Inner ear has a need for speed

Photo by Danilo Batista/Unsplash.

The sensory organs that allow us to walk, dance and turn our heads without dizziness or loss of balance contain specialized synapses that process signals faster than any other in the human body.

In a discovery more than 15 years in the making, a small group of neuroscientists, physicists and engineers from several institutions, including UIC, has unlocked the mechanism of the synapses, paving the way for research that could improve treatments for vertigo and balance disorders that affect as many as 1 in 3 Americans over age 40.

The new study in the Proceedings of the National Academy of Sciences describes the workings of “vestibular hair cell-calyx synapses,” which are found in organs of the innermost ear that sense head position and movements in different directions.

“The vestibular calyx is a wonder of nature,” said Anna Lysakowski, professor of anatomy and cell biology at UIC. “Its large cup-shaped structure is the only one of its kind in the entire nervous system. Structure and function are intimately related, and nature obviously devoted a great deal of energy to produce this structure. We’ve been trying to figure out its special purpose for a long time.”

“Nobody fully understood how this synapse can be so fast, but we have shed light on the mystery,” said Rob Raphael, associate professor of bioengineering in Rice’s George R. Brown School of Engineering.

Synapses are biological junctions where neurons can relay information to one another and other parts of the body. The human body contains hundreds of trillions of synapses, and almost all of them share information via quantal transmission, a form of chemical signaling via neurotransmitters that requires at least 0.5 milliseconds to send information across a synapse.

Prior experiments had shown a faster, “nonquantal” form of transmission occurs in vestibular hair cell-calyx synapses, the points where motion-sensing vestibular hair cells meet afferent neurons that connect directly to the brain. The new research explains how these synapses operate so quickly.

In each, a signal-receiving neuron surrounds the end of its partner hair cell with a large cuplike structure called a calyx. The calyx and hair cell remain separated by a tiny gap, or cleft, measuring just a few billionths of a meter.

From the ion channels expressed in hair cells and their associated calyces, the authors created the first computational model capable of quantitatively describing the nonquantal transmission of signals across this nanoscale gap.

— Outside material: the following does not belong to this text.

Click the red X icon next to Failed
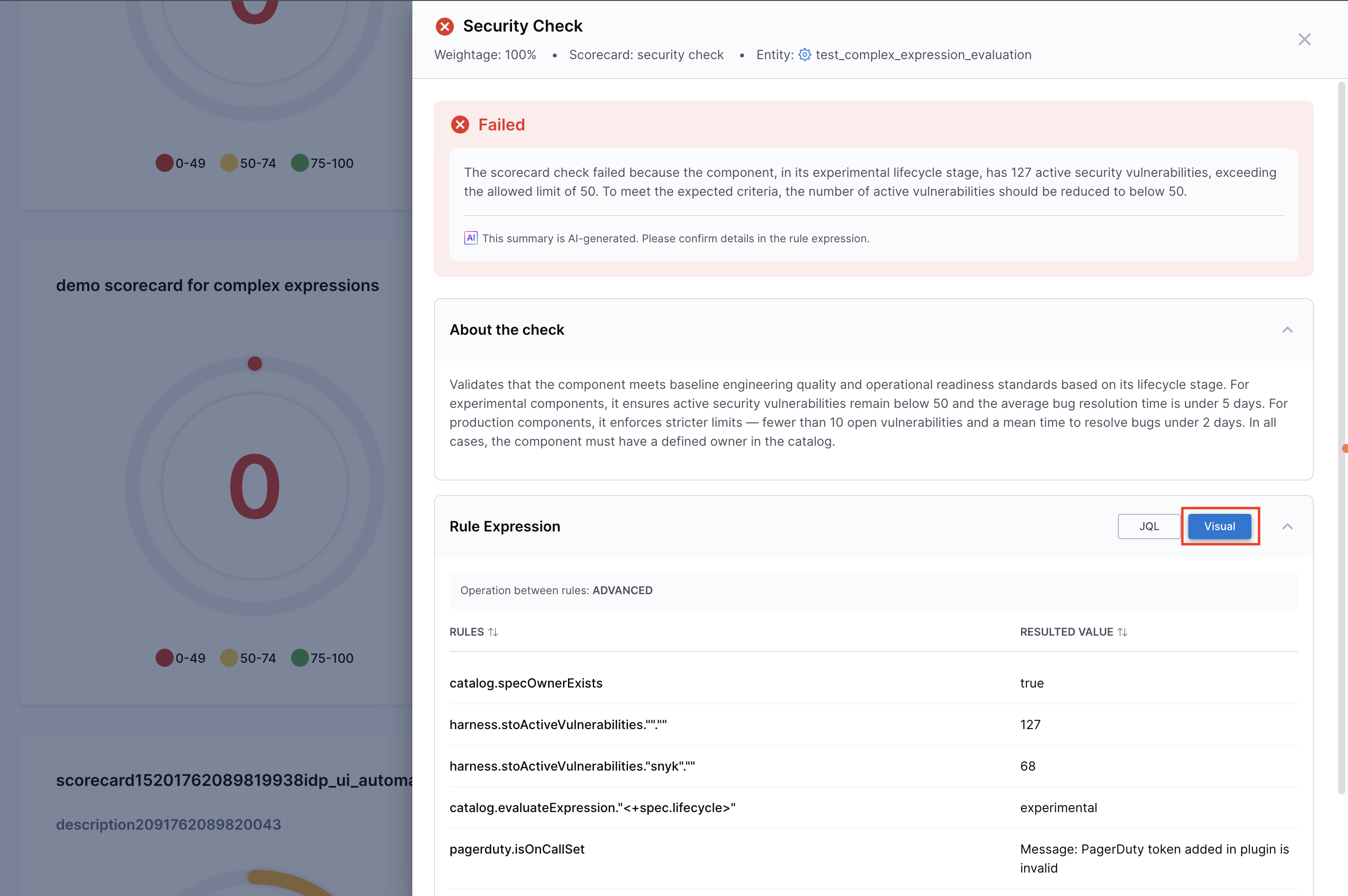 click(460, 125)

Simulating nonquantal transmission allowed the team to investigate what happens throughout the synaptic cleft, which is more extensive in vestibular synapses than other synapses.

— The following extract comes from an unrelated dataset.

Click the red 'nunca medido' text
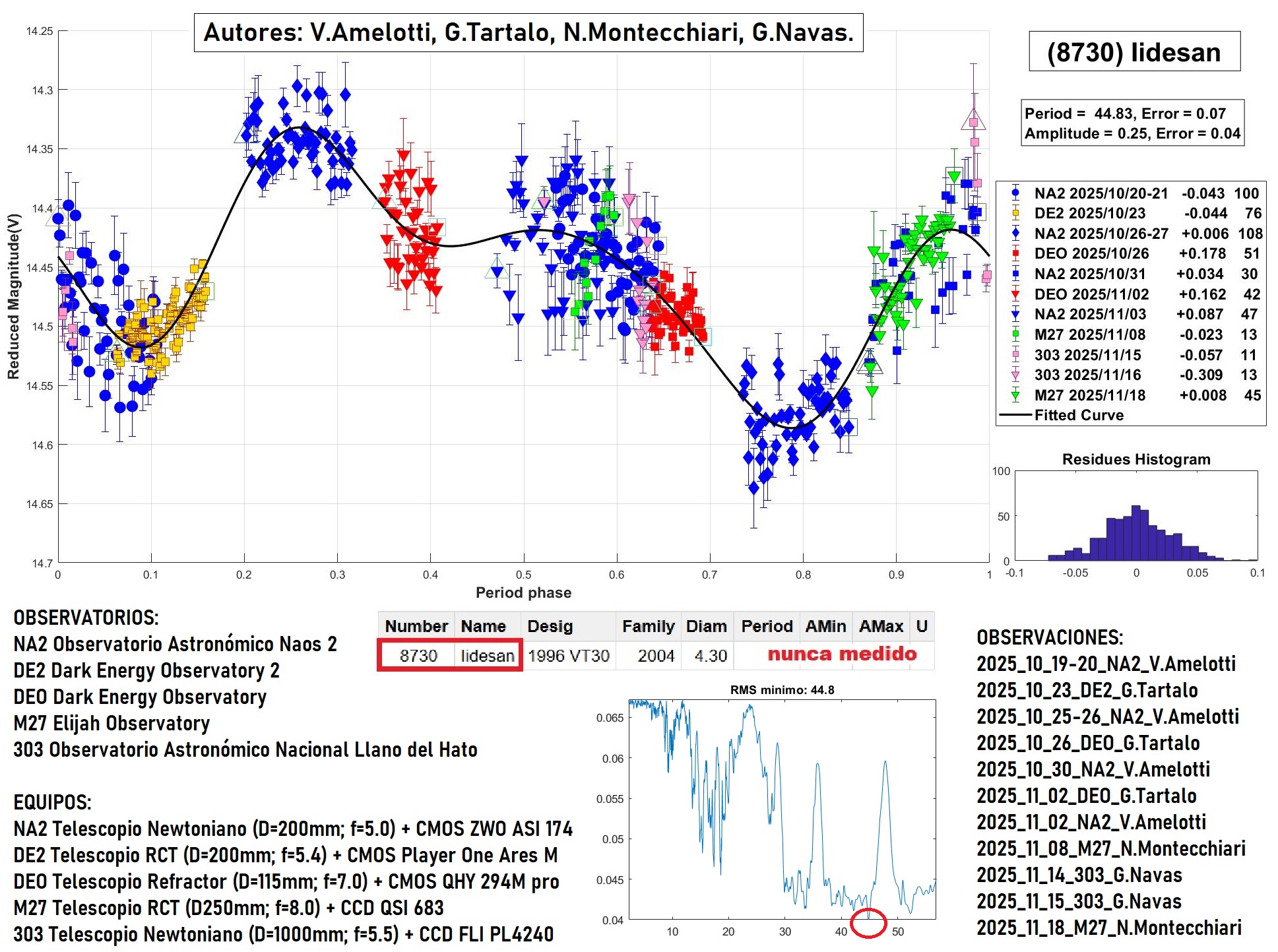Viewport: 1278px width, 952px height. point(842,654)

“The mechanism turns out to be quite subtle, with dynamic interactions giving rise to fast and slow forms of nonquantal transmission,” Raphael said. “To understand all this, we made a biophysical model of the synapse based on its detailed anatomy and physiology.”

The model simulates the voltage response of the calyx to mechanical and electrical stimuli, tracking the flow of potassium ions through low-voltage-activated ion channels from pre-synaptic hair cells to the post-synaptic calyx. 

“The key capability was the ability to predict the potassium level and electrical potential at every location within the cleft,” said Ruth Anne Eatock, professor of neurobiology at the University of Chicago. “This allowed the team to illustrate that the size and speed of nonquantal transmission depend on the novel structure of the calyx. The study demonstrates the power of engineering approaches to elucidate fundamental biological mechanisms, one of the important but sometimes overlooked goals of bioengineering research.”

Raphael, Eatock and Lysakowski co-authored the study with current Rice graduate student Aravind Chenrayan Govindaraju and former Rice graduate student Imran Quraishi, now an assistant professor at Yale University.

The research was supported by the National Institutes of Health (DC012347, DC002290), the Hearing Health Foundation and a seed grant from Rice University’s ENRICH program.

Original story by Rice University.

Scientists and engineers from Rice University, the University of Chicago and the University of Illinois Chicago created the first computational model capable of quantitatively describing how signals move quickly across the junctions where hair cells and neurons are separated by a cleft, or gap, of just a few billionths of a meter. At the cleft, each signal-receiving neuron surrounds the tip of its partner hair cell with a cuplike structure called a calyx. The model simulated changes in electrical potential (Phi) and potassium potential (EK) throughout the calyx cleft, showing electric potential rises rapidly compared to potassium potential. (Produced by Aravind Chenrayan Govindaraju/Rice University.)